### Exercise set
[A] From the healthcare in Bahrain text below, reproduce word for word the stretch from "That being said, the" through "free for expats.".
[B] Name every sector in which, according to the healthcare in Bahrain text below, expats can find treatment options.
[C] Continue the healthcare in Bahrain text below, picking up after its final sentence.

Healthcare in Bahrain
Expats living in Bahrain now find a solid healthcare infrastructure with options for treatment in the public, quasi-public, philanthropic and private sectors. The island supports an assortment of state-sponsored hospitals, private institutions and clinics and maternity hospitals.
When compared to other destinations in the region, Bahrain has one of the largest health expenditures and is among the healthiest countries in the Gulf.
That being said, the healthcare system in Bahrain still faces challenges. The economic boom has inspired a large population influx and the state must now take steps to address the high numbers of expats and migrant workers that have come to set up home in the archipelago.
Furthermore, though many health workers are in fact foreigners or have been trained overseas, and do speak English, there still may be a language barrier to overcome if expats find themselves in an emergency.
Public healthcare in Bahrain
Bahrain has taken steps to provide nationals with free and heavily subsided healthcare. Expats can also access this service, and merely need to obtain a Population Registration Card (CPR). That said, services – including emergency services – are not free for expats.
Though growing rapidly, the country's relatively small population means that long queues or delayed appointment times are a rarity in Bahrain.

### Given entries
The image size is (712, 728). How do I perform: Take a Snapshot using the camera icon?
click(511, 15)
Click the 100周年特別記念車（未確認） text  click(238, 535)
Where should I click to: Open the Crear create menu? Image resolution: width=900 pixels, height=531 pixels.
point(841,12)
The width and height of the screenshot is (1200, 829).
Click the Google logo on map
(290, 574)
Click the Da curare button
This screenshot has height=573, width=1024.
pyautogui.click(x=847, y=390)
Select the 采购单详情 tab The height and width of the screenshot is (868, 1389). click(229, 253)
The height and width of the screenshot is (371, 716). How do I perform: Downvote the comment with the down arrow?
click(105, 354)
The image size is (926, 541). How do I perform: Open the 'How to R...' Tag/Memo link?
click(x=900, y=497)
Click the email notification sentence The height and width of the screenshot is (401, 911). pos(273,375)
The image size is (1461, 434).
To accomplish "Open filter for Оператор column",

### Responses in order
[A]
That being said, the healthcare system in Bahrain still faces challenges. The economic boom has inspired a large population influx and the state must now take steps to address the high numbers of expats and migrant workers that have come to set up home in the archipelago.
Furthermore, though many health workers are in fact foreigners or have been trained overseas, and do speak English, there still may be a language barrier to overcome if expats find themselves in an emergency.
Public healthcare in Bahrain
Bahrain has taken steps to provide nationals with free and heavily subsided healthcare. Expats can also access this service, and merely need to obtain a Population Registration Card (CPR). That said, services – including emergency services – are not free for expats.

[B] public, quasi-public, philanthropic, private

[C]
There are many good small public facilities, but Salmaniya Hospital in Manama is the best equipped and has all the services expected of a top world hospital. In the case of an emergency, this is often the best choice for treatment, even for those with private health insurance.
Private healthcare in Bahrain
Though expats have access to the public system in Bahrain, most opt to take out private medical insurance and to use private facilities. Private hospitals used most often by expatriates are Awali Hospital, International Hospital of Bahrain, American Mission Hospital (AMH), the Bahrain Defence Force Hospital (BDF) or Bahrain Specialist Hospital. Each provides GP services to expats
Though the standard of care can be excellent in Bahrain, specialist treatment centres may be limited and it may be necessary to seek this outside of the country.
Health insurance in Bahrain
Expats should ensure they obtain comprehensive health insurance, including medical evacuation insurance. Expat should try their best to negotiate health insurance as part of their package. Though this is not commonplace, it is worth the extra effort.
Legally, both international players and small-scale service providers need a local partner in order to sell health insurance in Bahrain. That said, expats are still able to purchase packages from international providers as long as they do so outside of the country prior to departure or via online agents.
Aviva International Solutions and IMG Global offer comprehensive packages at reasonable prices.
Pharmacies and medicines in Bahrain
Pharmacies are easily found in Bahrain, and most are open 24 hours a day. Medicines are generally quite expensive and it is best to keep the receipt if planning to claim from medical insurance.
Most medications are readily available at pharmacies. If a medicine is not available, the pharmacist will be able to order it in.
Health hazards in Bahrain
Due to the extreme temperatures, heat stroke and exhaustion, sunburn and dehydration are the most common medical ailments affecting expats in Bahrain.
Continuous construction, accompanied by sand and dust from the island, also aggravates respiratory problems for expats.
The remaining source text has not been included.